The Instagram video app lets users select the frame they want to use as a thumbnail when they post their videos.

“When you see a mobile video in the feed, often the first frame you see is the first frame of the video,” Systrom said. “It should be the frame you want to show your friends.”

Videos selected play only once and don’t loop, Systrom pointed out.

Videos from Facebook archrival Twitter’s recently launched Vine app run for 6 seconds and loop.

The Instagram video app includes the “Cinema” feature, which cleans up blurry and shaky videos.

“This is what we’ve grown to expect from video,” Systrom remarked, playing shaky, blurry videos in the background. “We can do better.”

Instagram videos show up on users’ profiles just like photos. Hashtags work the same way with Instagram videos as they do with Instagram photos.

“This is the same Instagram we all know and love,” Systrom announced. “You can share the videos on your favorite social network.”

Videos in the Instagram feed will play automatically when users stop scrolling through them and settle on one. Video playback includes sound. Users can disable the autoplay feature.

Using Instagram Video

The Instagram screen on a mobile device looks like it always did, except there’s now a video icon at the bottom. To record, users tap the video icon, pull down a capture button and hold it down.

Users can get rid of any clip by touching a delete button at the top of the screen. To share their videos, users click the “Next” tab.

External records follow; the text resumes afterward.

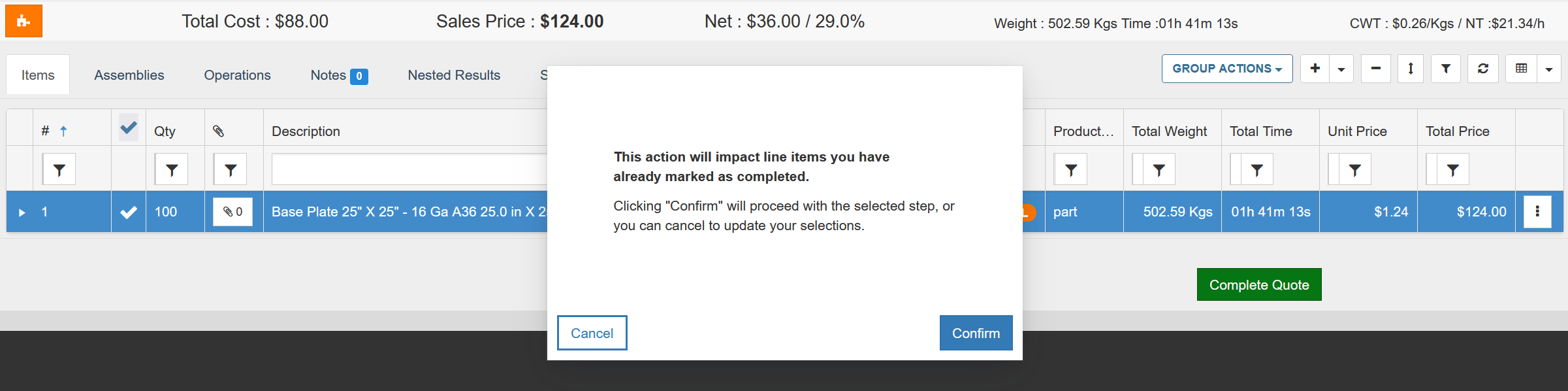Toggle the checkmark for line item 1
Image resolution: width=1568 pixels, height=391 pixels.
129,212
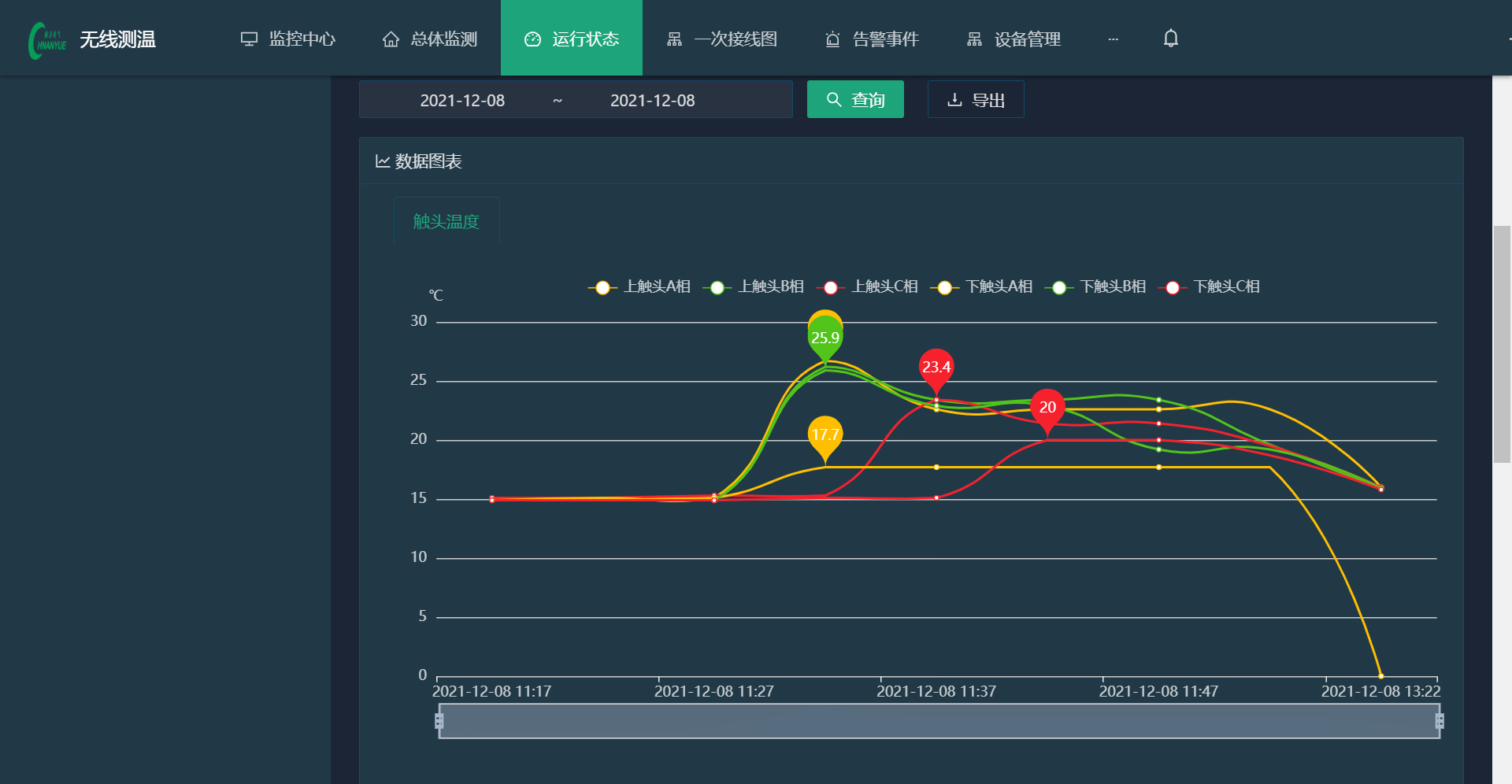Open the more options ellipsis menu
This screenshot has width=1512, height=784.
(x=1113, y=39)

“I’ve used the Instagram video app and it’s very simple to use,” Greg Sterling, a senior analyst at Opus Research, told TechNewsWorld. “It’s got clear, nice filters, and I like the video stabilization.”

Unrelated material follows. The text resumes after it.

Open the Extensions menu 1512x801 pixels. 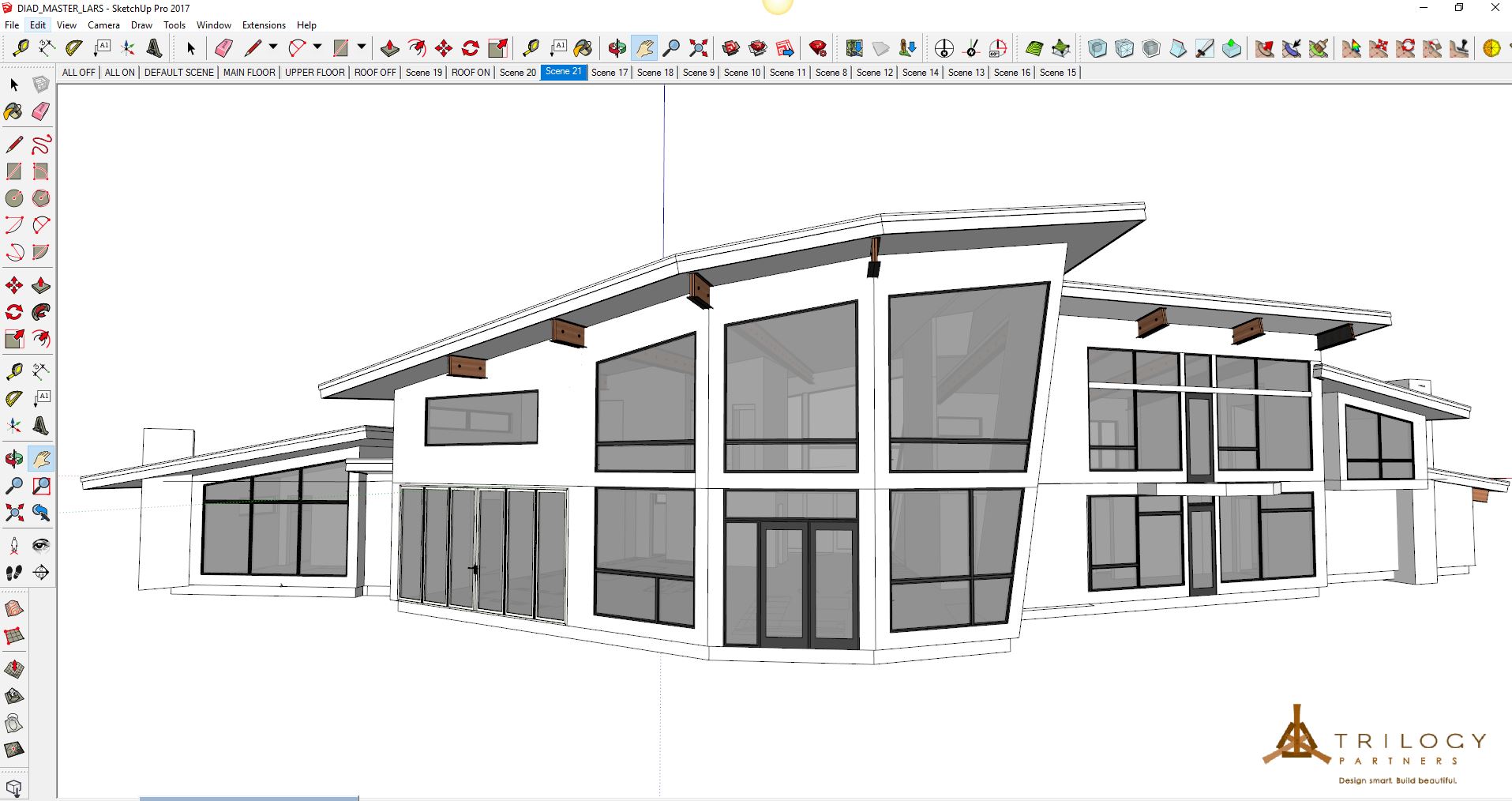264,25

Eyeballing The Competition

The Instagram video app directly challenges Twitter’s Vine, whose developers are working on creating new features if tweets they posted recently are an indication of their intent.

Instagram has added “some interesting features that go above and beyond what we know Vine is doing today,” Gartner’s Blau said.

The Instagram video app “is going to be a big deal quite quickly,” remarked Sterling, “and I think Vine needs to rethink some of its features.”

Expect more features to be unveiled by Instagram, Vine, and possibly minor players.

Those minor players include Viddy, which lets users record 30-second videos on iPhones and Android and Windows Mobile devices, and Socialcam, which works on iOS and Android devices.